I agree with Richelle...I am not planning to get SI because I have Sail La Vie..and I never really wear it. I should probably swap it or something, but I like the packaging (LOL)....anyway...

  	RIchelle is love goddess dupeable? It looks similar to something...not quite sure what though.


----------



## michelle37 (Sep 25, 2012)

just the lipstick for now,but knowing me some of the eye shadows will end up in the bag


----------



## KelseeBrianaJai (Sep 25, 2012)

Baby1black said:


> thanks richelle i really like SI espoecially for the finish but do not have SLV,but might get it in a swap,so if they are the same i will probably not get a BU of SI.


  That's exactly how I feel lol!!! But the MAC horder in me is kinda contemplating SI. I have issues I kno.


----------



## bobbiedoll03 (Sep 25, 2012)

So i just recalled why I am kind of itching for The Perfect Cheek Blush...when it originally released with the Makeup Art Cosmetics collection, the MUA did a look for me using it and I loved it, but I didn't buy it as the quads were the first thing on my list and I ended up missing out. I remembered it was such a pretty flush of color for the fall and winter. I am an NC50 and I liked it a lot. So for those that are contemplating ashiness...I would suggest testing it first to see and not automatically writing it off....

  	My list know stands at Love Goddess and The Perfect Cheek.


----------



## bobbiedoll03 (Sep 25, 2012)

Has Eden Rouge been compared to any of the Reds? Preferably can someone swatch it with Charmed I'm sure...


----------



## KelseeBrianaJai (Sep 25, 2012)

bobbiedoll03 said:


> So i just recalled why I am kind of itching for The Perfect Cheek Blush...when it originally released with the Makeup Art Cosmetics collection, the MUA did a look for me using it and I loved it, but I didn't buy it as the quads were the first thing on my list and I ended up missing out.

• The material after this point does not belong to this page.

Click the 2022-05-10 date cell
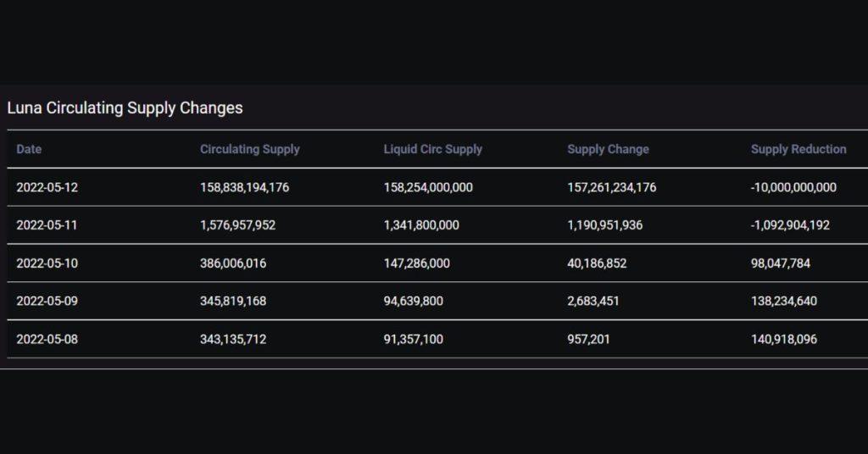The image size is (868, 454). click(47, 263)
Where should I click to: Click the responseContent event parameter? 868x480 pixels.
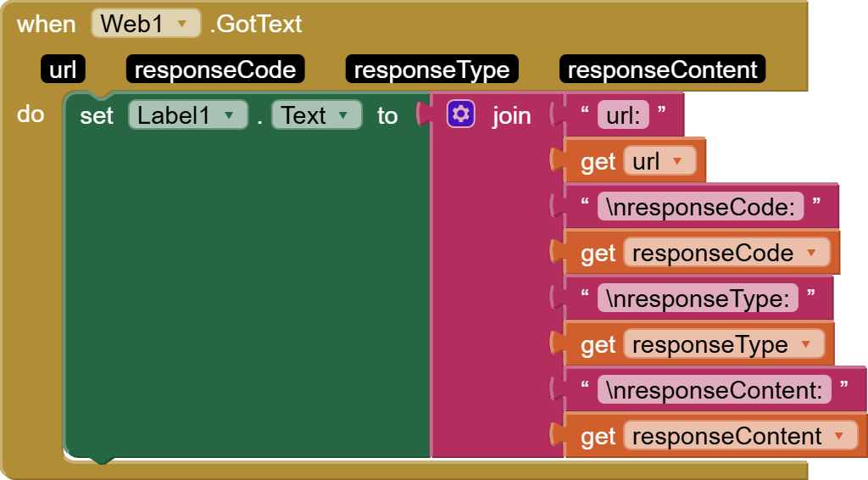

I remembered it was such a pretty flush of color for the fall and winter. I am an NC50 and I liked it a lot. So for those that are contemplating ashiness...I would suggest testing it first to see and not automatically writing it off....  My list know stands at Love Goddess and The Perfect Cheek.


  It's def on my list to try!!!


----------



## KelseeBrianaJai (Sep 25, 2012)

My For Sure List is  Charmed I'm Sure Love Goddess Deeply Adorned  I'm sooooooo excited to get them!!!


----------



## Medgal07 (Sep 26, 2012)

My local MAC store is having a big event.  I opted not to go but they let me pre-order yesterday and I got the three items that I wanted from this collection TODAY.  I got *Charmed I'm Sure* & *Love Goddess* lipsticks and the *Forever Marilyn* beauty powder.  I didn't get Deeply Adorned because it's deep red/burgundy and I have enough burgundy for now.  The lipstick tubes are cute.  The beauty powder compact has a raised top and inside mirror.  I rounded out my haul with backups of *Richly Honed* & both *brushes; 215 & 163*.  Replacement *brush cleaner* and* P & P highlighter in Light Boost.*

  	Shopping is exhausting...now I lay me down to sleep....with a smile on my face.


----------



## MsChrys79 (Sep 26, 2012)

Hey y'all! I went to the unveiling last night and I have to say the only things that stood out to me were deeply adorned lipstick and charmed I'm sure. I purchased deeply adorned and plan to go back to get charmed I'm sure when it releases. here's me trying it out after I got home last night


----------



## Copperhead (Sep 26, 2012)

MsChrys79 said:


> Hey y'all! I went to the unveiling last night and I have to say the only things that stood out to me were deeply adorned lipstick and charmed I'm sure. I purchased deeply adorned and plan to go back to get charmed I'm sure when it releases. here's me trying it out after I got home last night


  	Oh my. This is such a pretty look! Did they do your face at the event? You look so pretty! What were you wearing on your eyes? Cheeks? Give me the scoop! LOL!


----------



## MsChrys79 (Sep 26, 2012)

Copperhead said:


> Oh my. This is such a pretty look! Did they do your face at the event? You look so pretty!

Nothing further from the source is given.